→ WHAT YOU ARE ASKED TO DO: Nothing in the records may change when you print them out again.

→ RECORDS:
==============================

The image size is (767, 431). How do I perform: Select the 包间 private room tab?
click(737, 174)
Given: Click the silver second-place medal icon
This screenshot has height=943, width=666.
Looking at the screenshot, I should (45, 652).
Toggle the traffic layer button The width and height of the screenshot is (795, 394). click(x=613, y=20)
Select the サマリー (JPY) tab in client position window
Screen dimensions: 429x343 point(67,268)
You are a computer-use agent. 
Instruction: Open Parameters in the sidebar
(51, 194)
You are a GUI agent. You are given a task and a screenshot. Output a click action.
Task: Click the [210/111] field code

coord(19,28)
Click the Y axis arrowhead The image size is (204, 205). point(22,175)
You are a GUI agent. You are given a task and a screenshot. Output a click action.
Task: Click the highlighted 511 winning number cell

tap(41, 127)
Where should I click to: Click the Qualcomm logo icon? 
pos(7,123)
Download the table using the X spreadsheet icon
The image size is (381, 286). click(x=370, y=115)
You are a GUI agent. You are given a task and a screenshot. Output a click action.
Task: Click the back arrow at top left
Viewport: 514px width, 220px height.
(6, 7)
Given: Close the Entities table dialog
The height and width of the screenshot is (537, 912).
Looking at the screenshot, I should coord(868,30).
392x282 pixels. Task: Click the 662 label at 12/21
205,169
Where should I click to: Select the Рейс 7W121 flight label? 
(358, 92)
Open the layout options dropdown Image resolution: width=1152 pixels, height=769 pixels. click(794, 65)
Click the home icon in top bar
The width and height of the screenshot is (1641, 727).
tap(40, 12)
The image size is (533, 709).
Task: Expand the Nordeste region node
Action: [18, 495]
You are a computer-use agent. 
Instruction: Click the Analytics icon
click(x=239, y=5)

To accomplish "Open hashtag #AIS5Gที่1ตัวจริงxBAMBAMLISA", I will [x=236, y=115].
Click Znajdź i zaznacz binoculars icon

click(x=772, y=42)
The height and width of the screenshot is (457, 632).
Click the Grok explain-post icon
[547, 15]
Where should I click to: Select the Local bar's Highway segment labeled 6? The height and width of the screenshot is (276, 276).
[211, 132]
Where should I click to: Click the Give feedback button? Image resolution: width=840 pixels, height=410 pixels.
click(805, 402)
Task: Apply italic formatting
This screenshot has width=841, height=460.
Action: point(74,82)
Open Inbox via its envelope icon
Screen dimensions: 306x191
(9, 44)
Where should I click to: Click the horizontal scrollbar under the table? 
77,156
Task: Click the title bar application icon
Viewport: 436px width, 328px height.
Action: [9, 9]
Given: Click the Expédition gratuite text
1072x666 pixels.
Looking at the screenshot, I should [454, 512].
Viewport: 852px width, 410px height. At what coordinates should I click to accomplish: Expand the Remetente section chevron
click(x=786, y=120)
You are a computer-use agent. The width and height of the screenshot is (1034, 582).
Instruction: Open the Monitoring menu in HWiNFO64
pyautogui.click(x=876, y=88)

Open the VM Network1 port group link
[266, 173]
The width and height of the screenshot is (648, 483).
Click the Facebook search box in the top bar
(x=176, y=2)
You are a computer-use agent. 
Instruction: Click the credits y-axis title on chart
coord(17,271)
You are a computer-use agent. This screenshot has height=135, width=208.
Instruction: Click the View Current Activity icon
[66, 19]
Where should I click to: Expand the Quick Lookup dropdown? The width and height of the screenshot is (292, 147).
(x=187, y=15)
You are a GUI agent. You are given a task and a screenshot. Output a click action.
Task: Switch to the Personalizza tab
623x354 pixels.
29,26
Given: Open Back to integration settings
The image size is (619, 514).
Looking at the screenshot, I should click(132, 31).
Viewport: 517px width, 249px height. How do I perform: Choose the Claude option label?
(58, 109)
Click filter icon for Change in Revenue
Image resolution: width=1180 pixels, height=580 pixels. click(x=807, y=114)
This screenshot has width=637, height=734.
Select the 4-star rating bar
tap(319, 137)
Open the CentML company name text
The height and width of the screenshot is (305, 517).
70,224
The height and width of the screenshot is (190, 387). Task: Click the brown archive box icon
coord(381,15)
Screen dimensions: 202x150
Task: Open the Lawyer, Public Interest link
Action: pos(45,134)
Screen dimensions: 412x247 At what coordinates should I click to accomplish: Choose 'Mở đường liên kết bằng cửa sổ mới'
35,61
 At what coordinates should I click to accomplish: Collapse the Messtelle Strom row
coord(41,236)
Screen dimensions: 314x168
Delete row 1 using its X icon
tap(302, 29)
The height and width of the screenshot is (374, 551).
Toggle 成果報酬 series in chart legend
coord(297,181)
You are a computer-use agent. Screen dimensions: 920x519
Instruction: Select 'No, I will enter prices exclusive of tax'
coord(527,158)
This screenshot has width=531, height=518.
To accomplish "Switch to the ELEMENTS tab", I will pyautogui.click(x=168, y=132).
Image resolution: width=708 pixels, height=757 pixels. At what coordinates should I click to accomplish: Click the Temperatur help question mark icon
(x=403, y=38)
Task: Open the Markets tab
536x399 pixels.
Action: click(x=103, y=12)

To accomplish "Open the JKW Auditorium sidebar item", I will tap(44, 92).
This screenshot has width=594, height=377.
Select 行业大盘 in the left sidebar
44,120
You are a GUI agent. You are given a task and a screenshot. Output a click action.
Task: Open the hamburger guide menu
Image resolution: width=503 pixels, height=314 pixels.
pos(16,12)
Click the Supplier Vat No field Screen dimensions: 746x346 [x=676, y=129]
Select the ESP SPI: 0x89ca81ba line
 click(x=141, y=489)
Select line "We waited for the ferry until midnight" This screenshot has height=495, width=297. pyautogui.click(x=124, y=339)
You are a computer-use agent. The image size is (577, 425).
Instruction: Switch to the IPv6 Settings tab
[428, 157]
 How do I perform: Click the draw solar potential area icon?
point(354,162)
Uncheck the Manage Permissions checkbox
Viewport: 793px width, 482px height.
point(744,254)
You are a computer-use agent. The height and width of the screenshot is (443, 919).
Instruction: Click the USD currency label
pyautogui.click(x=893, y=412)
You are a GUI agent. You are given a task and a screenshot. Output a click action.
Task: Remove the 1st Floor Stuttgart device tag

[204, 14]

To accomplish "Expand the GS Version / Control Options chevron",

==============================

→ ANSWER FOR THE TASK:
The image size is (767, 431). How do I perform: Select the 包间 private room tab?
click(737, 174)
Given: Click the silver second-place medal icon
This screenshot has height=943, width=666.
Looking at the screenshot, I should (45, 652).
Toggle the traffic layer button The width and height of the screenshot is (795, 394). click(x=613, y=20)
Select the サマリー (JPY) tab in client position window
Screen dimensions: 429x343 point(67,268)
You are a computer-use agent. 
Instruction: Open Parameters in the sidebar
(51, 194)
You are a GUI agent. You are given a task and a screenshot. Output a click action.
Task: Click the [210/111] field code

coord(19,28)
Click the Y axis arrowhead The image size is (204, 205). point(22,175)
You are a GUI agent. You are given a task and a screenshot. Output a click action.
Task: Click the highlighted 511 winning number cell

tap(41, 127)
Where should I click to: Click the Qualcomm logo icon? 
pos(7,123)
Download the table using the X spreadsheet icon
The image size is (381, 286). click(x=370, y=115)
You are a GUI agent. You are given a task and a screenshot. Output a click action.
Task: Click the back arrow at top left
Viewport: 514px width, 220px height.
(6, 7)
Given: Close the Entities table dialog
The height and width of the screenshot is (537, 912).
Looking at the screenshot, I should coord(868,30).
392x282 pixels. Task: Click the 662 label at 12/21
205,169
Where should I click to: Select the Рейс 7W121 flight label? 
(358, 92)
Open the layout options dropdown Image resolution: width=1152 pixels, height=769 pixels. click(794, 65)
Click the home icon in top bar
The width and height of the screenshot is (1641, 727).
tap(40, 12)
The image size is (533, 709).
Task: Expand the Nordeste region node
Action: [18, 495]
You are a computer-use agent. 
Instruction: Click the Analytics icon
click(x=239, y=5)

To accomplish "Open hashtag #AIS5Gที่1ตัวจริงxBAMBAMLISA", I will [x=236, y=115].
Click Znajdź i zaznacz binoculars icon

click(x=772, y=42)
The height and width of the screenshot is (457, 632).
Click the Grok explain-post icon
[547, 15]
Where should I click to: Select the Local bar's Highway segment labeled 6? The height and width of the screenshot is (276, 276).
[211, 132]
Where should I click to: Click the Give feedback button? Image resolution: width=840 pixels, height=410 pixels.
click(805, 402)
Task: Apply italic formatting
This screenshot has width=841, height=460.
Action: point(74,82)
Open Inbox via its envelope icon
Screen dimensions: 306x191
(9, 44)
Where should I click to: Click the horizontal scrollbar under the table? 
77,156
Task: Click the title bar application icon
Viewport: 436px width, 328px height.
Action: [9, 9]
Given: Click the Expédition gratuite text
1072x666 pixels.
Looking at the screenshot, I should [454, 512].
Viewport: 852px width, 410px height. At what coordinates should I click to accomplish: Expand the Remetente section chevron
click(x=786, y=120)
You are a computer-use agent. The width and height of the screenshot is (1034, 582).
Instruction: Open the Monitoring menu in HWiNFO64
pyautogui.click(x=876, y=88)

Open the VM Network1 port group link
[266, 173]
The width and height of the screenshot is (648, 483).
Click the Facebook search box in the top bar
(x=176, y=2)
You are a computer-use agent. 
Instruction: Click the credits y-axis title on chart
coord(17,271)
You are a computer-use agent. This screenshot has height=135, width=208.
Instruction: Click the View Current Activity icon
[66, 19]
Where should I click to: Expand the Quick Lookup dropdown? The width and height of the screenshot is (292, 147).
(x=187, y=15)
You are a GUI agent. You are given a task and a screenshot. Output a click action.
Task: Switch to the Personalizza tab
623x354 pixels.
29,26
Given: Open Back to integration settings
The image size is (619, 514).
Looking at the screenshot, I should click(132, 31).
Viewport: 517px width, 249px height. How do I perform: Choose the Claude option label?
(58, 109)
Click filter icon for Change in Revenue
Image resolution: width=1180 pixels, height=580 pixels. click(x=807, y=114)
This screenshot has width=637, height=734.
Select the 4-star rating bar
tap(319, 137)
Open the CentML company name text
The height and width of the screenshot is (305, 517).
70,224
The height and width of the screenshot is (190, 387). Task: Click the brown archive box icon
coord(381,15)
Screen dimensions: 202x150
Task: Open the Lawyer, Public Interest link
Action: pos(45,134)
Screen dimensions: 412x247 At what coordinates should I click to accomplish: Choose 'Mở đường liên kết bằng cửa sổ mới'
35,61
 At what coordinates should I click to accomplish: Collapse the Messtelle Strom row
coord(41,236)
Screen dimensions: 314x168
Delete row 1 using its X icon
tap(302, 29)
The height and width of the screenshot is (374, 551).
Toggle 成果報酬 series in chart legend
coord(297,181)
You are a computer-use agent. Screen dimensions: 920x519
Instruction: Select 'No, I will enter prices exclusive of tax'
coord(527,158)
This screenshot has width=531, height=518.
To accomplish "Switch to the ELEMENTS tab", I will pyautogui.click(x=168, y=132).
Image resolution: width=708 pixels, height=757 pixels. At what coordinates should I click to accomplish: Click the Temperatur help question mark icon
(x=403, y=38)
Task: Open the Markets tab
536x399 pixels.
Action: click(x=103, y=12)

To accomplish "Open the JKW Auditorium sidebar item", I will tap(44, 92).
This screenshot has width=594, height=377.
Select 行业大盘 in the left sidebar
44,120
You are a GUI agent. You are given a task and a screenshot. Output a click action.
Task: Open the hamburger guide menu
Image resolution: width=503 pixels, height=314 pixels.
pos(16,12)
Click the Supplier Vat No field Screen dimensions: 746x346 [x=676, y=129]
Select the ESP SPI: 0x89ca81ba line
 click(x=141, y=489)
Select line "We waited for the ferry until midnight" This screenshot has height=495, width=297. pyautogui.click(x=124, y=339)
You are a computer-use agent. The image size is (577, 425).
Instruction: Switch to the IPv6 Settings tab
[428, 157]
 How do I perform: Click the draw solar potential area icon?
point(354,162)
Uncheck the Manage Permissions checkbox
Viewport: 793px width, 482px height.
point(744,254)
You are a computer-use agent. The height and width of the screenshot is (443, 919).
Instruction: Click the USD currency label
pyautogui.click(x=893, y=412)
You are a GUI agent. You are given a task and a screenshot. Output a click action.
Task: Remove the 1st Floor Stuttgart device tag

[204, 14]

To accomplish "Expand the GS Version / Control Options chevron",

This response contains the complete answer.